= Jon Marshall =

British industrial designer (born 1970)

Jon Marshall (born 1970) is a British industrial designer based in London. He is a partner at design studio Pentagram.

== Biography ==
Marshall studied product design at Ravensbourne College of Design and Communication and industrial design at the Royal College of Art. He began his professional career working for Ross Lovegrove before moving to Pentagram, where he worked for Daniel Weil. In 2003 he joined Barber Osgerby as Studio Director and worked on some of the studio's furniture and product designs, including the 2012 London Olympic Torch.

In 2012 he co-founded the industrial design consultancy Map Project Office, which he led until 2018 when he became a partner at Pentagram.

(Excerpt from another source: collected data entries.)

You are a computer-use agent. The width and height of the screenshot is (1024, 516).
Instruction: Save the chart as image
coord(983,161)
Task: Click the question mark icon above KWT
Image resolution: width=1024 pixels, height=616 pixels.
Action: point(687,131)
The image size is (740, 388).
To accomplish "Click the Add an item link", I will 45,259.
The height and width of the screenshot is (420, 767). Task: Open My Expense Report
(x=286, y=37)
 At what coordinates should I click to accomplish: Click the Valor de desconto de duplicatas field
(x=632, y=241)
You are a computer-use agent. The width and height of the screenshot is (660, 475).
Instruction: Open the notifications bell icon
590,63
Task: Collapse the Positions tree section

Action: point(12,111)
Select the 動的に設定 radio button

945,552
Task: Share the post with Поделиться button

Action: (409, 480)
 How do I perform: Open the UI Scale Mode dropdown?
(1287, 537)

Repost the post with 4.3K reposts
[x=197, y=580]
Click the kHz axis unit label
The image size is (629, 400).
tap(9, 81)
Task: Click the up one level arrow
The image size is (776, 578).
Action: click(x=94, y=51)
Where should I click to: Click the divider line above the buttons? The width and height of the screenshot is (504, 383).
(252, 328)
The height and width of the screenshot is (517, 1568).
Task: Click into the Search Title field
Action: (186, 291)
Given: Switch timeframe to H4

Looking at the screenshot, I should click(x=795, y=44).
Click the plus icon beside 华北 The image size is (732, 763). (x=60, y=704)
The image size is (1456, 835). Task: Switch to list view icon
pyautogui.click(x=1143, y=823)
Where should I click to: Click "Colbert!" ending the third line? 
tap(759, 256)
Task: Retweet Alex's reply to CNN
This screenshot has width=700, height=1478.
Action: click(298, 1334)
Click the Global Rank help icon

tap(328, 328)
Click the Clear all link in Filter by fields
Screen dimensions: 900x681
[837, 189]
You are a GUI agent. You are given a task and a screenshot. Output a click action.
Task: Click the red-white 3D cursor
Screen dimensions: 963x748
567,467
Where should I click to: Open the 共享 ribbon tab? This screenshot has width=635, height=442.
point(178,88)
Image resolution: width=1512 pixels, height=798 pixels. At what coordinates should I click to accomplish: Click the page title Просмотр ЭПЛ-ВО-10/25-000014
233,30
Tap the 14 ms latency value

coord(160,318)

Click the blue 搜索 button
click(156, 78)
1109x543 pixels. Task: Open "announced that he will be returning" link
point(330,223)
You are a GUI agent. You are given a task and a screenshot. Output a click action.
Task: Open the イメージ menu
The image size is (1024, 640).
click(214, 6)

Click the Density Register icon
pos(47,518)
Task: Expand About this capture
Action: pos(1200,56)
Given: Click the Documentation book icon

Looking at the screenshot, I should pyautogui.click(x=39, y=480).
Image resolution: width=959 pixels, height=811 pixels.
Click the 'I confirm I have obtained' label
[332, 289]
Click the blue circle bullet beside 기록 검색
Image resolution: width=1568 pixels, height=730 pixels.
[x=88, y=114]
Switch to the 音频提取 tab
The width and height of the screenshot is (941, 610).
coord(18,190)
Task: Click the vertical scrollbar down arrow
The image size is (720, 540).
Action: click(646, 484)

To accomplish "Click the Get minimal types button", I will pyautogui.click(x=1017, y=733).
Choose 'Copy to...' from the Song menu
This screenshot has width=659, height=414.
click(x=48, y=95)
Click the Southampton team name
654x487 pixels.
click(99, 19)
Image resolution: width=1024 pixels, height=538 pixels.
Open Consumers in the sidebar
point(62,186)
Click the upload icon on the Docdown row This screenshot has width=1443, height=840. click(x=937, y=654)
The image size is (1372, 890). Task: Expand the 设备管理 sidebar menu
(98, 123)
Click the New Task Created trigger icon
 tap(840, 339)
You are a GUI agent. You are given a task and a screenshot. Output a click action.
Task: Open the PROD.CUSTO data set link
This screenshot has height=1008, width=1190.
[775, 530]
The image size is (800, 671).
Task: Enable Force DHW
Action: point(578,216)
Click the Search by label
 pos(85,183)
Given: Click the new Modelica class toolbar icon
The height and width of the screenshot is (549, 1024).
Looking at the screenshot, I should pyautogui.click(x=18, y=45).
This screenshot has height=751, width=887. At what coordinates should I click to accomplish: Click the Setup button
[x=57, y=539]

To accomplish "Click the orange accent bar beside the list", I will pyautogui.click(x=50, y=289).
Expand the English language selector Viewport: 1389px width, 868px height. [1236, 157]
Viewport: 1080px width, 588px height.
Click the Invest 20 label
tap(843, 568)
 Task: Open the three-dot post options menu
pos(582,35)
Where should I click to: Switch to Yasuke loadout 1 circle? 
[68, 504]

During his career Marshall has won design awards and was listed as one of Creative Review’s top 50 creative leaders.

== Career ==

=== Map Project Office ===

Between 2012 and 2018, Marshall led the industrial design consultancy Map Project Office where he created products and user experiences for global brands like Virgin Atlantic and Honda as well as start-ups like BleepBleeps and Sam Labs. The studio's work for Sam Labs won best in show at the Design Week 2015 Awards.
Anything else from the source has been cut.